This morning’s judgment, which is the latest in a series of legal wins for individuals with gender-critical beliefs, has far-reaching implications for political parties in this country. Speaking on the steps of the court, Ali described it as a “landmark case”. Mocking politicians who can’t bring themselves to use words banned by trans activists, he said it was “the mother (yes, adult human female) of all gender-critical cases”.
Ali sued after the Green Party executive committee, which included its current co-leaders Carla Denyer and Adrian Ramsay, removed him as its spokesperson for policing and domestic safety two years ago. Ali had been outspoken in his support for a “rational” policy on sex and gender, as well as the right of women to protest about the impact of gender ideology on their health and safety.
The judge found that his dismissal was “procedurally unfair” because the party’s executive sacked him for breaches of the spokespeople’s code of conduct without ever identifying any breaches.
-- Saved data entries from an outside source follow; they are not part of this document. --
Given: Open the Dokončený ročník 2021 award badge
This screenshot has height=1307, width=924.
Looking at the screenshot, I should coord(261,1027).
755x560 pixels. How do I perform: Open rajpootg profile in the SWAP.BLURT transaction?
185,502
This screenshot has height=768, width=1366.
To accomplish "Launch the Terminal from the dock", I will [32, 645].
Ali also asked for a declaration that he had been “subjected to unlawful discrimination”. The judge granted it, along with £9,100 in damages.
The Green Party acknowledged “procedural shortfalls in how we deselected one of our spokespeople” and apologised for “failing… to live up to the standards that both we and the court expect”. It’s a mealy-mouthed response and completely fails to address the vital issue raised by the case, which is the right of party members and officials to express legally-protected views that happen to be unpopular with activists.
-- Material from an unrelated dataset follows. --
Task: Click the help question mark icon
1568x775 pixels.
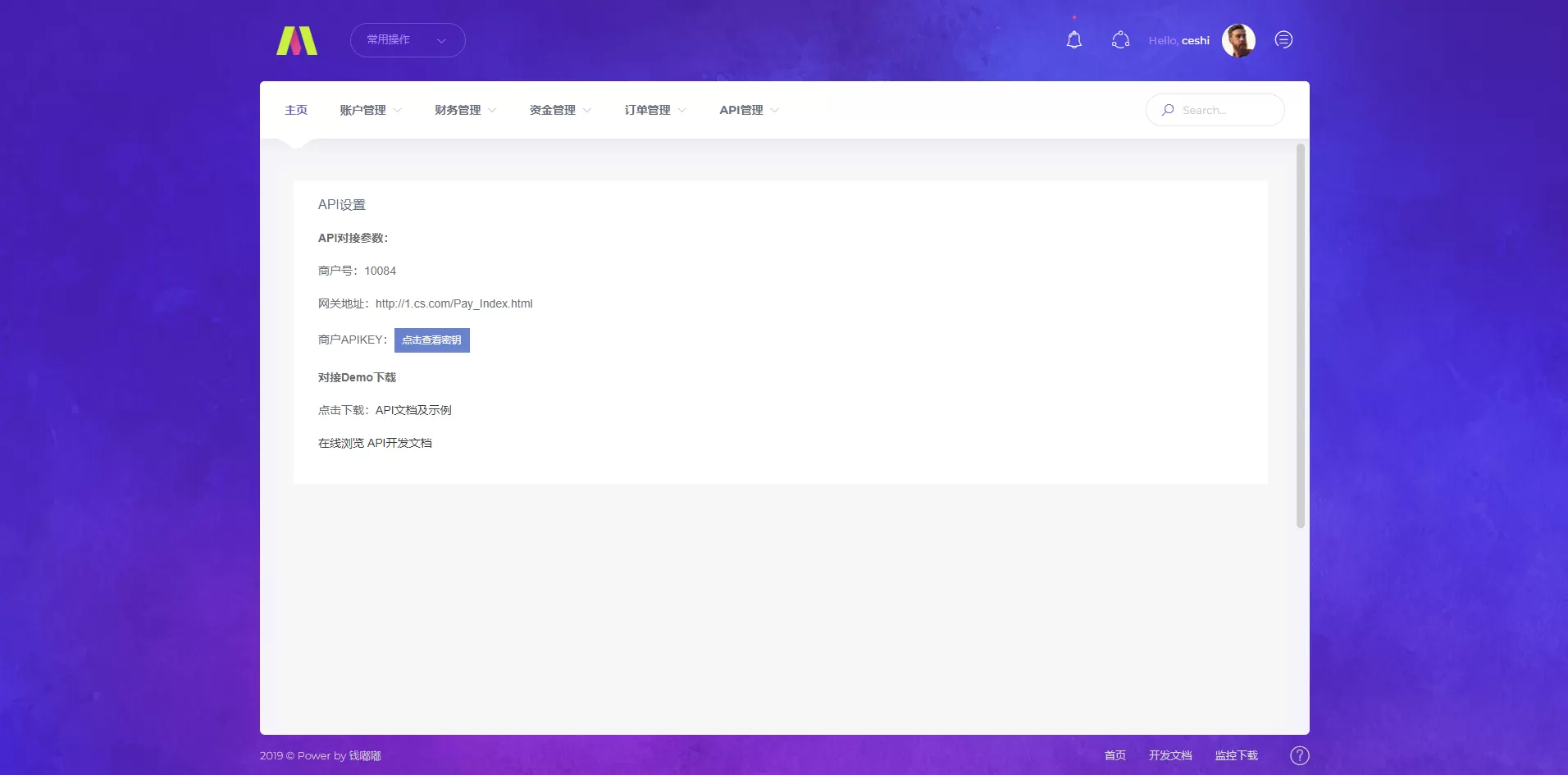Action: tap(1299, 755)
It’s good to see another court take the side of commonsense on the gender issue. However, there is a question of whether we really want judges to be telling political parties they can’t dismiss officers or spokesmen over ideological differences. How can a political party function if it can’t dismiss officers for contradicting party policy? The court did clarify that this is still permitted, it must just be done ‘fairly’. But there are obvious dangers down this road.
Worth reading in full.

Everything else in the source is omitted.